Supplied entries:
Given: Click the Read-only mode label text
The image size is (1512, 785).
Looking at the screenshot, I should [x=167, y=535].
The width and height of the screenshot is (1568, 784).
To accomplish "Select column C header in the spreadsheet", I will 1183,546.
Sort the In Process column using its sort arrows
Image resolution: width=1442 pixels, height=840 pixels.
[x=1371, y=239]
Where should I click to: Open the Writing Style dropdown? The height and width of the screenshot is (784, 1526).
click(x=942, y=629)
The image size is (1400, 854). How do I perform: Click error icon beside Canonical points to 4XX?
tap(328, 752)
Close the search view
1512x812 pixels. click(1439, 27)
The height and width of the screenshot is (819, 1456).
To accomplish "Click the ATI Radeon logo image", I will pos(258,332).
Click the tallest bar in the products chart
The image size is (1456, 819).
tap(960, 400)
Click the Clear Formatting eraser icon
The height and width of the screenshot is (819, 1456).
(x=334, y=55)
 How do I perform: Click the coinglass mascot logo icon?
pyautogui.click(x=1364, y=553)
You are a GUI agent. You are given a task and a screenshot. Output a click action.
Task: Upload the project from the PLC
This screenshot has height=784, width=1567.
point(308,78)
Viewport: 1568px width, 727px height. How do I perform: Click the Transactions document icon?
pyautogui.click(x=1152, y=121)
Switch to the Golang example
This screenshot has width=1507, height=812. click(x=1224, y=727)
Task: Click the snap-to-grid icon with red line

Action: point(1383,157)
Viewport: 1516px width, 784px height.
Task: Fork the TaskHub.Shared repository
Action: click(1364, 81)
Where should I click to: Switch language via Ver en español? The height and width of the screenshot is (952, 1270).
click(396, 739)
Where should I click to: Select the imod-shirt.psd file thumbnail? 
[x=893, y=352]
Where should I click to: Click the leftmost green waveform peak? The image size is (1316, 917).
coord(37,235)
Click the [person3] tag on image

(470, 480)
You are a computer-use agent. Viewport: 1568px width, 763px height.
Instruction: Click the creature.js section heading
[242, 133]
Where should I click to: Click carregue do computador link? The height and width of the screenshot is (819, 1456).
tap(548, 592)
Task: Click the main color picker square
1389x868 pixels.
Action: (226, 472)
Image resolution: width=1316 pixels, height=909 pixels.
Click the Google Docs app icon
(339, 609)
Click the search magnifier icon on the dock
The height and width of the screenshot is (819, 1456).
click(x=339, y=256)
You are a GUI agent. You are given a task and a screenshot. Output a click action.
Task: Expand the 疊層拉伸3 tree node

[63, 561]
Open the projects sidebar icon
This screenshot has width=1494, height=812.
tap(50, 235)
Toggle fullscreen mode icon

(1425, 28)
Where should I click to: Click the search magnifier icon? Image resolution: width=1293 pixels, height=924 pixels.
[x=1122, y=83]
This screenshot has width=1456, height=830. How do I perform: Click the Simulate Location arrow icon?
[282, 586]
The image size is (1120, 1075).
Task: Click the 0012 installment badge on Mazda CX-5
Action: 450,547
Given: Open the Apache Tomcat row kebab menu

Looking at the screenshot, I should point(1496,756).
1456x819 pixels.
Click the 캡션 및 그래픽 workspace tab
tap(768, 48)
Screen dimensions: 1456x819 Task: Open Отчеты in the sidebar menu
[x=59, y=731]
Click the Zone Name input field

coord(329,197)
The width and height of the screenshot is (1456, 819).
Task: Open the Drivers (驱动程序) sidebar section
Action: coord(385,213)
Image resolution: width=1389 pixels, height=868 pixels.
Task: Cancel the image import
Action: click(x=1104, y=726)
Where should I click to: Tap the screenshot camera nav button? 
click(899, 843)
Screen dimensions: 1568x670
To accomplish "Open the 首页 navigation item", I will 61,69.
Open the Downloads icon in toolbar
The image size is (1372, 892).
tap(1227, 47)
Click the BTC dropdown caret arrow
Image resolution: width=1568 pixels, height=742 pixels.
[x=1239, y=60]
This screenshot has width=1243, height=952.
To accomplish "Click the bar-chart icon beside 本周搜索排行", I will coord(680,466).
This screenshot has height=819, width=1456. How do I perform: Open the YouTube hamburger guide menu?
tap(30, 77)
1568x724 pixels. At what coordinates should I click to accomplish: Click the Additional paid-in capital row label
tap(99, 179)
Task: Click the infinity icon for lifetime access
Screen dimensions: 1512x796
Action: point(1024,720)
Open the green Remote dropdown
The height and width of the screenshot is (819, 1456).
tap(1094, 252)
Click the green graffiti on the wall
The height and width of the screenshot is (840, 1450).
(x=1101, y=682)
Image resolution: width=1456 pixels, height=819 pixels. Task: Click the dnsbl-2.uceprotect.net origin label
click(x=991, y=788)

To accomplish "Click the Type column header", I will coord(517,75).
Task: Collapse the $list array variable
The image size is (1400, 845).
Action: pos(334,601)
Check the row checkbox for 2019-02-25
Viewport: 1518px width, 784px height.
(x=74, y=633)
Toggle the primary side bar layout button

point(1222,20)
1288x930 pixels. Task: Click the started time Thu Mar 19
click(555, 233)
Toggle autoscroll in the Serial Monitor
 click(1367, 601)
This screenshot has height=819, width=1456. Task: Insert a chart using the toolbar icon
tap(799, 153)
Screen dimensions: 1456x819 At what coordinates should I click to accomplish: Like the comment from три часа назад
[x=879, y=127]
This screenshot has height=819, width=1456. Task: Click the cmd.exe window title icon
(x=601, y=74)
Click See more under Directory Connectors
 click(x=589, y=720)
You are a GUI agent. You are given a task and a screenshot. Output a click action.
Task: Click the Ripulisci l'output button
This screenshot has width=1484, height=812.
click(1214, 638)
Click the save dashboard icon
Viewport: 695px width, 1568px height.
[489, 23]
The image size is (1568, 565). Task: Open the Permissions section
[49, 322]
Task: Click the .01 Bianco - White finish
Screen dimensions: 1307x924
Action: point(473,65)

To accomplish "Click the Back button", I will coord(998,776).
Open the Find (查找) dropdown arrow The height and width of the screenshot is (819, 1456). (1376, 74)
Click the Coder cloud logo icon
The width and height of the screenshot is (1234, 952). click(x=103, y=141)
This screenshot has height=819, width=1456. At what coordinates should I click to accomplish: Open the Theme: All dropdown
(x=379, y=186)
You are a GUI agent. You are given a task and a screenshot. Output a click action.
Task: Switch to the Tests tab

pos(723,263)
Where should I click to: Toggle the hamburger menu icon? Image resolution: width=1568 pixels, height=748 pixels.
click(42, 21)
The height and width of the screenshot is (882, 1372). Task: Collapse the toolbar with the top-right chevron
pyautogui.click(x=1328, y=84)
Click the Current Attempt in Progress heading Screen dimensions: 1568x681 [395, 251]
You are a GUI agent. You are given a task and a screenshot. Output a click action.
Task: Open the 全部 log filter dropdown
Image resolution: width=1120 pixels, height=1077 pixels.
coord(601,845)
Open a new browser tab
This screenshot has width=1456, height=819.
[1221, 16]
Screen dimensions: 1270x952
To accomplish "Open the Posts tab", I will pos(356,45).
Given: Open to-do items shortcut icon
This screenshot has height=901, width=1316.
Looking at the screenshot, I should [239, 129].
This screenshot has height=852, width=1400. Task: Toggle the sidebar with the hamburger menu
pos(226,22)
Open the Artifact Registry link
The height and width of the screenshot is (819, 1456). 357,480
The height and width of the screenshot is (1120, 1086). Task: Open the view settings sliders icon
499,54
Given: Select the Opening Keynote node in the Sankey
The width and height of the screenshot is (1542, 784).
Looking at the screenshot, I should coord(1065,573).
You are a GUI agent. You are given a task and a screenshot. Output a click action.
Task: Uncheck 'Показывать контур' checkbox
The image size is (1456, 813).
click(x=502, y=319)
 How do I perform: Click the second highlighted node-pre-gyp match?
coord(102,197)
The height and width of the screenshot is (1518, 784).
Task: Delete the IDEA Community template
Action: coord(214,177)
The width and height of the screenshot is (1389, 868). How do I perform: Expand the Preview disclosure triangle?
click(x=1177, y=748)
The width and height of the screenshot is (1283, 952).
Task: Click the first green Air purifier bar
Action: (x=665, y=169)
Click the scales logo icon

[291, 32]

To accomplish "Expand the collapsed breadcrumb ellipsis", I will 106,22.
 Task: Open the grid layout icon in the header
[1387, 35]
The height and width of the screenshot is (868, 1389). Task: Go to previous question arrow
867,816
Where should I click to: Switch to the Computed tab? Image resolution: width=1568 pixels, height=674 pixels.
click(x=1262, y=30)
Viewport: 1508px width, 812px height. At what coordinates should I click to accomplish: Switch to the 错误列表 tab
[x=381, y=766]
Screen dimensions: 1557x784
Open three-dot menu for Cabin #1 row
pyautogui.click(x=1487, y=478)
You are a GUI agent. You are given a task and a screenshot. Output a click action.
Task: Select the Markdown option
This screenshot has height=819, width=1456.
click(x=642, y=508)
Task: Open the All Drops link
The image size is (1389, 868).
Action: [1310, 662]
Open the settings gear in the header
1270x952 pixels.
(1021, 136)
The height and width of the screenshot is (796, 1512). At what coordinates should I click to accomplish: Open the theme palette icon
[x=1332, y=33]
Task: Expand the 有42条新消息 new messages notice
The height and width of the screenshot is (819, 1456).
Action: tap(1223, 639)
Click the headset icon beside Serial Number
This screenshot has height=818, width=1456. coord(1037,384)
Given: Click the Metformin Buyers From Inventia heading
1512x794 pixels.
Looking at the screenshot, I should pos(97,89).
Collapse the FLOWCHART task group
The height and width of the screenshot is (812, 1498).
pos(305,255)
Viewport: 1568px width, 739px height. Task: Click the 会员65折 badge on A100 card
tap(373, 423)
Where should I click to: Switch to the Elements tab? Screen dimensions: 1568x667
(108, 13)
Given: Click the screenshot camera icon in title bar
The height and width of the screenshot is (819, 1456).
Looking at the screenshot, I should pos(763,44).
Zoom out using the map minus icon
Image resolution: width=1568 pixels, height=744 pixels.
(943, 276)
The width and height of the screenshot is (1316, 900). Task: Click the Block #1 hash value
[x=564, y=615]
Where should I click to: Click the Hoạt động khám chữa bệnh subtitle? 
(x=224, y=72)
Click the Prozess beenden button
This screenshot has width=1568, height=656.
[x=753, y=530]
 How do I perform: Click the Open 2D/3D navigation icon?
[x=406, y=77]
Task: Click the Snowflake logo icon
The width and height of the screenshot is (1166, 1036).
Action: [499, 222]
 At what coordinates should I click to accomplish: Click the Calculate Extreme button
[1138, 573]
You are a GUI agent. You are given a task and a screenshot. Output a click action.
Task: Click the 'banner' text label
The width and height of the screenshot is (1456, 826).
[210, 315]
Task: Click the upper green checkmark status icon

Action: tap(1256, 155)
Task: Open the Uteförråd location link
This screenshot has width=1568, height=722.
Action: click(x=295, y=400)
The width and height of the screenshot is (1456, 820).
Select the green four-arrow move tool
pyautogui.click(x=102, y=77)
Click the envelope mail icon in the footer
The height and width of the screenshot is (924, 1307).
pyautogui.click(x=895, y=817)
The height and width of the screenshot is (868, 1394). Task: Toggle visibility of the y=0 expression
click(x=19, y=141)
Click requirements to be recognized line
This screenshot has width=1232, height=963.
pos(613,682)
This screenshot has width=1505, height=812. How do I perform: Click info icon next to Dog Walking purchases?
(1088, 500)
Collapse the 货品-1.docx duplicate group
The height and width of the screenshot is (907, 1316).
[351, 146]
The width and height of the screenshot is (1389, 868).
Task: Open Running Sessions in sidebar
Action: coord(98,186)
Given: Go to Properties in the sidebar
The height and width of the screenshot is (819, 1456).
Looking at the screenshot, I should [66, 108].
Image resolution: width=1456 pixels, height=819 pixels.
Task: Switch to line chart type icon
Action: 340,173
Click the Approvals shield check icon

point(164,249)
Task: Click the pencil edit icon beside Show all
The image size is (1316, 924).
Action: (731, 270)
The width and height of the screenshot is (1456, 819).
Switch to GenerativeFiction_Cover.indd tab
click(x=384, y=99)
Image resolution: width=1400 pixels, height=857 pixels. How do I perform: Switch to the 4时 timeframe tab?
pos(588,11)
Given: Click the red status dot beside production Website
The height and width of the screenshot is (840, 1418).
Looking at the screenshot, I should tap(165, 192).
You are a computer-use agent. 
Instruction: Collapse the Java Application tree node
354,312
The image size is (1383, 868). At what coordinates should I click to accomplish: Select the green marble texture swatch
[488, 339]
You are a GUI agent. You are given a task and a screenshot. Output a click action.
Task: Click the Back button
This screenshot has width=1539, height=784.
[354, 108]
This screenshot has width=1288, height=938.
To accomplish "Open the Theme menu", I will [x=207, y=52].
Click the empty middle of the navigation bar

What you need to do: What belongs in the answer is each line of the data that has the word "group".

Answer to this task:
Collapse the FLOWCHART task group
Collapse the 货品-1.docx duplicate group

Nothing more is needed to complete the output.